SUPPLIED MATERIAL:
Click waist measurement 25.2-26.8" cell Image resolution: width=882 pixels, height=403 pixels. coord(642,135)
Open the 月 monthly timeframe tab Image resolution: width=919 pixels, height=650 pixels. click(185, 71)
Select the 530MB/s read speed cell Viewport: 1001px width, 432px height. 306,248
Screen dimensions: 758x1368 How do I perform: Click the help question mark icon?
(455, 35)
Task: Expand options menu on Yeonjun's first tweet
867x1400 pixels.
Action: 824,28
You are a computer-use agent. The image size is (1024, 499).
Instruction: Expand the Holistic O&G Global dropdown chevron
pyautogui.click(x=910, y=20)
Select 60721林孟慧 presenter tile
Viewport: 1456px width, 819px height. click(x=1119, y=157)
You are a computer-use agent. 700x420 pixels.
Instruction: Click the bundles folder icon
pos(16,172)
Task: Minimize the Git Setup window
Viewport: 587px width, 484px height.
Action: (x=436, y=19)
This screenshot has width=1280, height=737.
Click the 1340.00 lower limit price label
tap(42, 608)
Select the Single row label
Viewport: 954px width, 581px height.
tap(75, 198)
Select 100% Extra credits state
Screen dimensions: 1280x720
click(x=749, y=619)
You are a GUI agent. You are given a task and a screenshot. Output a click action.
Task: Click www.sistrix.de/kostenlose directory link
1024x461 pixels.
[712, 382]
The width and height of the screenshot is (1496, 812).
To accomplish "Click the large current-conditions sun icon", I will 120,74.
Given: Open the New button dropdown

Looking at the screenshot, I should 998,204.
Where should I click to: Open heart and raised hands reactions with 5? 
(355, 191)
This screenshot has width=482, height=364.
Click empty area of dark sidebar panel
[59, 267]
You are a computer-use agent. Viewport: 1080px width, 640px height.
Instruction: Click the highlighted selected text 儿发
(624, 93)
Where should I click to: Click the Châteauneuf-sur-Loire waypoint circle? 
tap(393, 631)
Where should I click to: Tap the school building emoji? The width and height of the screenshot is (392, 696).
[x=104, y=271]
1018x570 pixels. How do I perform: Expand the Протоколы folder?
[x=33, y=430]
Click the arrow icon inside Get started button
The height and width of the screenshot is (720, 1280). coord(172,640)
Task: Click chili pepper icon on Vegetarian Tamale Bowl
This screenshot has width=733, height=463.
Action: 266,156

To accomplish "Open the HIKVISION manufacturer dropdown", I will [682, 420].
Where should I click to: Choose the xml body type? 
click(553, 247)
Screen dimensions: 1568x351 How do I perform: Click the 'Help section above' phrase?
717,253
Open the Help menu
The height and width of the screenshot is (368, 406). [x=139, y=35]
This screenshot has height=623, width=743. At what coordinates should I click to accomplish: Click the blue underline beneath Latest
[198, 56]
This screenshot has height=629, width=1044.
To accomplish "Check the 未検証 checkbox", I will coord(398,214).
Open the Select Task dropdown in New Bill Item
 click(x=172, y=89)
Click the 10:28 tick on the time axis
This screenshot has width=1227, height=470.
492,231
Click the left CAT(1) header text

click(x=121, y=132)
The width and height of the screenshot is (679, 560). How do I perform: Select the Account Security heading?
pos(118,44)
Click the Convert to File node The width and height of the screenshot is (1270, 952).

EXERCISE DIRECTIONS: Please recast all the rows above as a two-column Markdown table headed Number and Text, with each non-blank line as its own numbered entry and blank lines left out.

SOLVED PROBLEM:
| Number | Text |
|---|---|
| 1 | Click waist measurement 25.2-26.8" cell Image resolution: width=882 pixels, height=403 pixels. coord(642,135) |
| 2 | Open the 月 monthly timeframe tab Image resolution: width=919 pixels, height=650 pixels. click(185, 71) |
| 3 | Select the 530MB/s read speed cell Viewport: 1001px width, 432px height. 306,248 |
| 4 | Screen dimensions: 758x1368 How do I perform: Click the help question mark icon? |
| 5 | (455, 35) |
| 6 | Task: Expand options menu on Yeonjun's first tweet |
| 7 | 867x1400 pixels. |
| 8 | Action: 824,28 |
| 9 | You are a computer-use agent. The image size is (1024, 499). |
| 10 | Instruction: Expand the Holistic O&G Global dropdown chevron |
| 11 | pyautogui.click(x=910, y=20) |
| 12 | Select 60721林孟慧 presenter tile |
| 13 | Viewport: 1456px width, 819px height. click(x=1119, y=157) |
| 14 | You are a computer-use agent. 700x420 pixels. |
| 15 | Instruction: Click the bundles folder icon |
| 16 | pos(16,172) |
| 17 | Task: Minimize the Git Setup window |
| 18 | Viewport: 587px width, 484px height. |
| 19 | Action: (x=436, y=19) |
| 20 | This screenshot has width=1280, height=737. |
| 21 | Click the 1340.00 lower limit price label |
| 22 | tap(42, 608) |
| 23 | Select the Single row label |
| 24 | Viewport: 954px width, 581px height. |
| 25 | tap(75, 198) |
| 26 | Select 100% Extra credits state |
| 27 | Screen dimensions: 1280x720 |
| 28 | click(x=749, y=619) |
| 29 | You are a GUI agent. You are given a task and a screenshot. Output a click action. |
| 30 | Task: Click www.sistrix.de/kostenlose directory link |
| 31 | 1024x461 pixels. |
| 32 | [712, 382] |
| 33 | The width and height of the screenshot is (1496, 812). |
| 34 | To accomplish "Click the large current-conditions sun icon", I will 120,74. |
| 35 | Given: Open the New button dropdown |
| 36 | Looking at the screenshot, I should 998,204. |
| 37 | Where should I click to: Open heart and raised hands reactions with 5?  |
| 38 | (355, 191) |
| 39 | This screenshot has width=482, height=364. |
| 40 | Click empty area of dark sidebar panel |
| 41 | [59, 267] |
| 42 | You are a computer-use agent. Viewport: 1080px width, 640px height. |
| 43 | Instruction: Click the highlighted selected text 儿发 |
| 44 | (624, 93) |
| 45 | Where should I click to: Click the Châteauneuf-sur-Loire waypoint circle?  |
| 46 | tap(393, 631) |
| 47 | Where should I click to: Tap the school building emoji? The width and height of the screenshot is (392, 696). |
| 48 | [x=104, y=271] |
| 49 | 1018x570 pixels. How do I perform: Expand the Протоколы folder? |
| 50 | [x=33, y=430] |
| 51 | Click the arrow icon inside Get started button |
| 52 | The height and width of the screenshot is (720, 1280). coord(172,640) |
| 53 | Task: Click chili pepper icon on Vegetarian Tamale Bowl |
| 54 | This screenshot has width=733, height=463. |
| 55 | Action: 266,156 |
| 56 | To accomplish "Open the HIKVISION manufacturer dropdown", I will [682, 420]. |
| 57 | Where should I click to: Choose the xml body type?  |
| 58 | click(553, 247) |
| 59 | Screen dimensions: 1568x351 How do I perform: Click the 'Help section above' phrase? |
| 60 | 717,253 |
| 61 | Open the Help menu |
| 62 | The height and width of the screenshot is (368, 406). [x=139, y=35] |
| 63 | This screenshot has height=623, width=743. At what coordinates should I click to accomplish: Click the blue underline beneath Latest |
| 64 | [198, 56] |
| 65 | This screenshot has height=629, width=1044. |
| 66 | To accomplish "Check the 未検証 checkbox", I will coord(398,214). |
| 67 | Open the Select Task dropdown in New Bill Item |
| 68 |  click(x=172, y=89) |
| 69 | Click the 10:28 tick on the time axis |
| 70 | This screenshot has width=1227, height=470. |
| 71 | 492,231 |
| 72 | Click the left CAT(1) header text |
| 73 | click(x=121, y=132) |
| 74 | The width and height of the screenshot is (679, 560). How do I perform: Select the Account Security heading? |
| 75 | pos(118,44) |
| 76 | Click the Convert to File node The width and height of the screenshot is (1270, 952). |